Archivist as sleuth: The who, what, where, when, how and why of images
PrintIn 2014 in the Congregational Archives, the Archives Manager Janet Howse came across six black and white photographs which had been put to the side because they were unidentified (only six you say!) At that time, the photographs were documented in a basic fashion so that Archives knew they had them and their location and that is where they stayed until recently.
Janet decided to try and solve the puzzle of who, what, where, when, how and why these photographs were taken. In January, without television reception at home for about ten days, over a couple of evenings, she watched one of her favourite television dramas, Shooting the Past, on DVD. First shown by the BBC in 1999, the drama was written by Stephen Poliakoff, and was focused around a photographic library threatened by closure, and the lives of its eccentric staff.
While she is not suggesting the Congregational Archives staff is “eccentric,” the drama was about the importance of photographs to people, their identity and what stories the photographs can tell about people’s lives. The six “box Brownie” photographs started to haunt me. The sleuthing began!
So back to the mystery six photographs. Working in and with Archives is never straightforward. She has sometimes compared the work of the Archives to that of a detective solving a crime (who, what, where, when, how, why?), following the clues, piecing together the evidence, which are often fragments of information, together to make a comprehensible explanation and to tell the story. At its basis, archival work is evidential in nature.
Archivists make conclusions based on careful examination of the evidence. Where there is conflicting evidence, they endeavour to investigate such differences and make the best possible conclusion, or they note that there is conflicting evidence, which is invariably resolved at a future date. Where this cannot be done, Archivists might say, “It is assumed….” or “It appears to be…” and do not claim something to be factual if we do not have good evidence. It cannot be assumed that photographs 1 to 3 are connected, although they may very well be.
What are the clues?
Photograph 1 shows a Sister dressed in the traditional habit on a horse, with a man standing beside the horse looking as if he may take the reins. Why is the Sister on a horse, where is the photograph taken, when was it taken? What are the clues? There is a dark-coloured car in the left background, which appears to be from the 1930s to 1940s. Can we recognise the vegetation near the car? Where were the Sisters during the 1930s and 1940s where this could have been taken? Was it taken at St Finbarr’s in Ashgrove Queensland or the holiday house at Beaconsfield in Victoria? Which Sisters do we know who could ride horses?
Photograph 2 shows a young lay woman and two Sisters on the beach, which appears to be on the eastern shores of Port Phillip Bay, Victoria with a pier in the background. Is it Frankston Pier? There has been a pier here since 1857. Is the lay woman a candidate for the Congregation or is she a relative of one of the Sisters? Why are they on the beach? Some Sisters with Melbourne connections have recognised Sr Mary de Chantal Farrell in the centre of the photograph. Sr Mary de Chantal was a nurse in Melbourne for most of the 1940s to the 1960s. This is a significant finding as the Archives did not hold a photograph of Sr Mary de Chantal at all.

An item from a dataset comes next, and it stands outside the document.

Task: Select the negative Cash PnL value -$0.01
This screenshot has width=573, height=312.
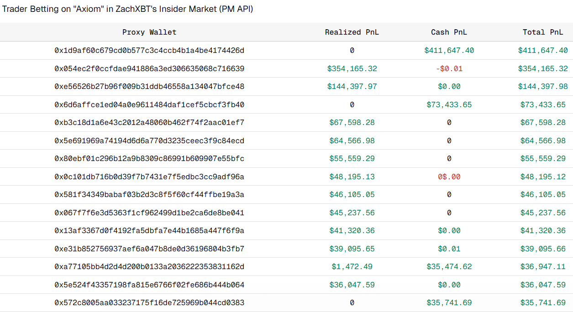Action: (x=449, y=68)
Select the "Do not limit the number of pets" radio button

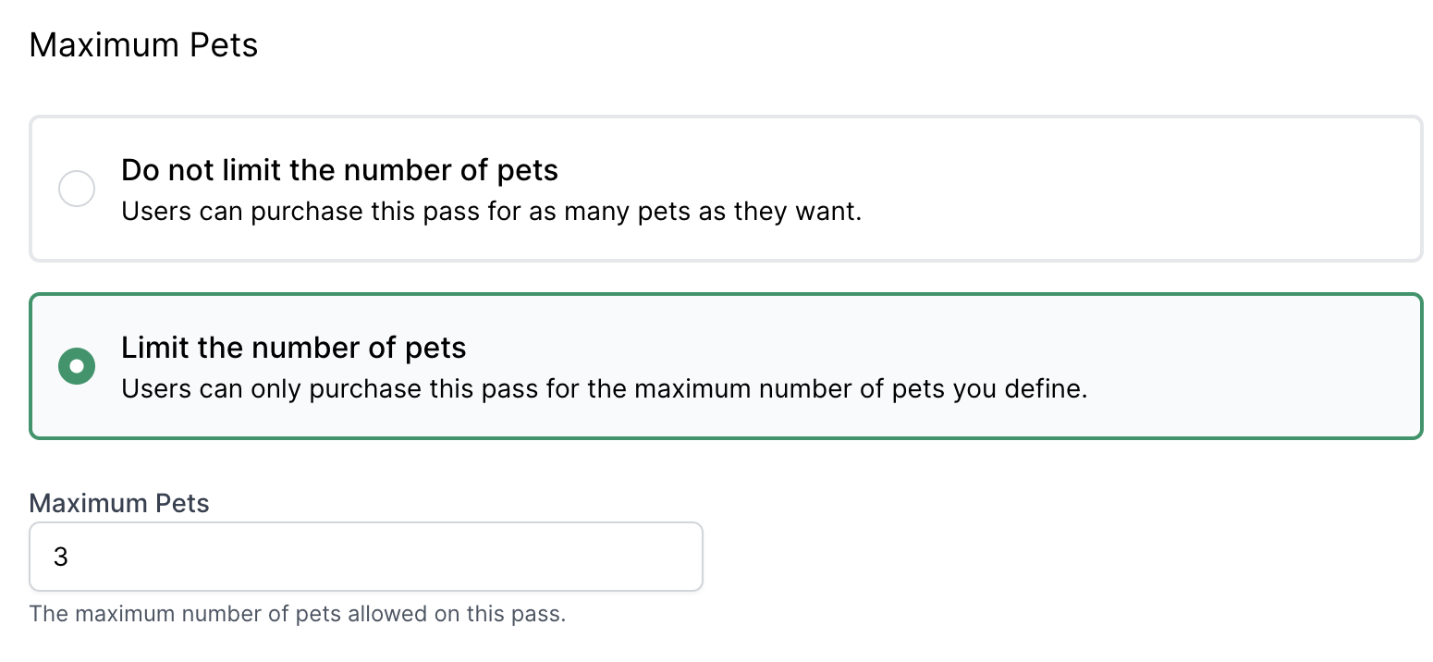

Photograph 3 shows two Sisters in the traditional habit in a garden. How do we recognise the place? Can we identify the Sister on the left as her face is clearer than the Sister on the right? In what time period was the photograph taken?
Now we arrive at photographs 4 to 6 (below), which are clearly of the same building with a grotto. Someone in the past has annotated in pencil on the reverse Strathmore, but consultation of photographs of Rosebank House in Strathmore Victoria, which became St Vincent de Paul Convent from 1961 to 1995, shows this photograph does not appear to be of Rosebank House.
A suggestion was made that it was St Margaret’s Private Hospital in Launceston before the Sisters bought it and it became St Vincent’s Hospital in 1944. The photograph does not resemble this either. A check was made of other properties owned by the Sisters between 1930 and 1970 and no connections have been made. Did the building belong to another Order?
Can any Sister help us identify and date these six photographs so we can answer the questions: Who, what, where, when, how and why? And be able to tell the story behind the photographs?